Derry Girls (2018, Netflix)
Four teenage girls and the English one in 1990s Northern Ireland during the Troubles, which sounds heavy, and it mostly isn't — it's about them trying to sneak into a club and failing. The accents are thick. The episodes are 22 minutes. It's warm without being saccharine and it ends after three seasons, which means you won't sink into a seven-year commitment while you have the flu. Season 1, Episode 1 and just go. It's a short, perfect show.
Letterkenny (2016, Hulu)
Hockey players and farmers in a small Canadian town talk extremely fast about nothing. The dialogue is like a freestyle rap battle written by somebody who's done a lot of mushrooms in an ice rink. You will miss half of it because you're sick and that's fine — half of it is still funnier than most shows at full alertness. Season 1, "Ain't No Reason to Get Excited" is the entry. If you hate the first ten minutes you'll hate all of it. If you like it, you have 12 seasons.
What's the best show to watch when I'm sick?
Bob's Burgers. 22-minute episodes, low stakes, kind humor, a family that loves each other, and you can fall asleep and pick it up anywhere. Nothing will confuse you. Nothing will upset you. It's on Hulu and Disney+.

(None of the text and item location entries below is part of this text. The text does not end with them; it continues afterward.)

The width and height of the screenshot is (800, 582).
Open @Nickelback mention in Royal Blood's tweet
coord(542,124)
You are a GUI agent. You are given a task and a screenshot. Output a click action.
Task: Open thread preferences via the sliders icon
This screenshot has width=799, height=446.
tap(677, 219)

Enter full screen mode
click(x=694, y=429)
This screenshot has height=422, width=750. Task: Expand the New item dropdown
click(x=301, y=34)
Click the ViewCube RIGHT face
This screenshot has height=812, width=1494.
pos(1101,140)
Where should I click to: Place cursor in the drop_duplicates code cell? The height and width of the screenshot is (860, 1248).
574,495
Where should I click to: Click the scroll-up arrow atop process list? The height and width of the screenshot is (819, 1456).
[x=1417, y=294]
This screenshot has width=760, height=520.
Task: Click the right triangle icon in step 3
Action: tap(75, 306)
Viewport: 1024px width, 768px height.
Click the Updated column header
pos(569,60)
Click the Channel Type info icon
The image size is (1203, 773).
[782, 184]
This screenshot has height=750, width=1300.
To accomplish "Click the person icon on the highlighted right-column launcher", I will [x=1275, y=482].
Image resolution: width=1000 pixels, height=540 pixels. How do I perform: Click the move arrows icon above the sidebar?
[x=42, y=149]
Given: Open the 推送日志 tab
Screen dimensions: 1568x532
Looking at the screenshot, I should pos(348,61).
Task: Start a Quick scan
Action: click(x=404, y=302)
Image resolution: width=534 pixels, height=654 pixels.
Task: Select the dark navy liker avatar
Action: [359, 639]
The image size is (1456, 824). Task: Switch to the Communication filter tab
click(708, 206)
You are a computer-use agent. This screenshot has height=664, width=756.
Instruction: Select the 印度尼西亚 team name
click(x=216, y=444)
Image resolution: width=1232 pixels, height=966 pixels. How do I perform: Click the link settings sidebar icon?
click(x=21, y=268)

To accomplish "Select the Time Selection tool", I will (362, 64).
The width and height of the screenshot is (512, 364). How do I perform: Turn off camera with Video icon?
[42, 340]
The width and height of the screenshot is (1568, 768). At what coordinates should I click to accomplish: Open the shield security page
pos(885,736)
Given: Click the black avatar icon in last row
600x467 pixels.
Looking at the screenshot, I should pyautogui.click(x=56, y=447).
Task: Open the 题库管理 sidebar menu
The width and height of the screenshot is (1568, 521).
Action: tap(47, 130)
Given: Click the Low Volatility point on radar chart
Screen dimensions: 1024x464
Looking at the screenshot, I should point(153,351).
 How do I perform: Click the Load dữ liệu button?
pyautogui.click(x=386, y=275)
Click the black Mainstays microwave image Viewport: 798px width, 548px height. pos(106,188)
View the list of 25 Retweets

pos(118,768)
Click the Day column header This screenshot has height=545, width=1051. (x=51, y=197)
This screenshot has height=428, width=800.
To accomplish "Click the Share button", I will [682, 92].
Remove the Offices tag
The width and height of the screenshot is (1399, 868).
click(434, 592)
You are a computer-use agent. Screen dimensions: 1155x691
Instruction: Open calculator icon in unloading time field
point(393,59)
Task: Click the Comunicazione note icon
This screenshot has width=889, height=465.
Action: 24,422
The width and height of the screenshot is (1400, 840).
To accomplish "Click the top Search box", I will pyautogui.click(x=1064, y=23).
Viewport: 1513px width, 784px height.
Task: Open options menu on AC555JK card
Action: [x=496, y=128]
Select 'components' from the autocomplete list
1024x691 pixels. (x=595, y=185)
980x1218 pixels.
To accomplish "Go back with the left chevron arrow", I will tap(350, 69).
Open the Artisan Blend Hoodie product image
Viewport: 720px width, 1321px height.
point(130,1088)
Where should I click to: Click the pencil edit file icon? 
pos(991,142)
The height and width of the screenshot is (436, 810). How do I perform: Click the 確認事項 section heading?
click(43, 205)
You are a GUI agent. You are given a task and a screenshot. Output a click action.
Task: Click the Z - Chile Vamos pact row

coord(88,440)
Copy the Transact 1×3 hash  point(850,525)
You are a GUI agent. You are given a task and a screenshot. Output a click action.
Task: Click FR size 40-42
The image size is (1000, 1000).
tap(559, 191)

Are there good mindless shows on Netflix?
Yes. The Great British Bake Off is the best pure comfort option on Netflix — no drama, no stakes, just baking. Derry Girls is another great one because it's only three short seasons and it's genuinely funny. Skip anything labeled "limited series" when sick. Those are usually about a missing girl.
What should I watch when I'm too sick to follow a plot?
Animated sitcoms. Bob's Burgers, King of the Hill, early Simpsons (Seasons 3–8, Disney+). The episodes are self-contained, the jokes are visual as much as verbal, and your brain doesn't have to track anything across episodes. Reality competition shows like Bake Off and Kitchen Nightmares work for the same reason — every episode resets.
What's a good show to watch after a breakup?
Honestly? Not a romantic comedy. Don't do that to yourself. Watch Taskmaster. It's impossible to think about your ex while watching five British comedians try to get a teabag into a cup from across a room. You need something that hijacks your brain, not something that validates your sadness. Save the validating-your-sadness stuff for week two.
Should I start a new prestige show when I'm sick?
No. Absolutely not. Do not start Succession with the flu. Do not start The Bear with strep. Prestige TV requires you to have functioning neurons, and you do not. Stick with shows you've seen before or shows explicitly designed to be background company. You can start Severance when you can stand up again.
Being sick is one of the few times modern life gives you permission to do nothing. No email. No errand. No one expects anything from you. Use it. Don't use it to finally tackle the Criterion Collection. Use it to watch a man in Seattle argue with his brother about a cheese plate. That's what the couch is for.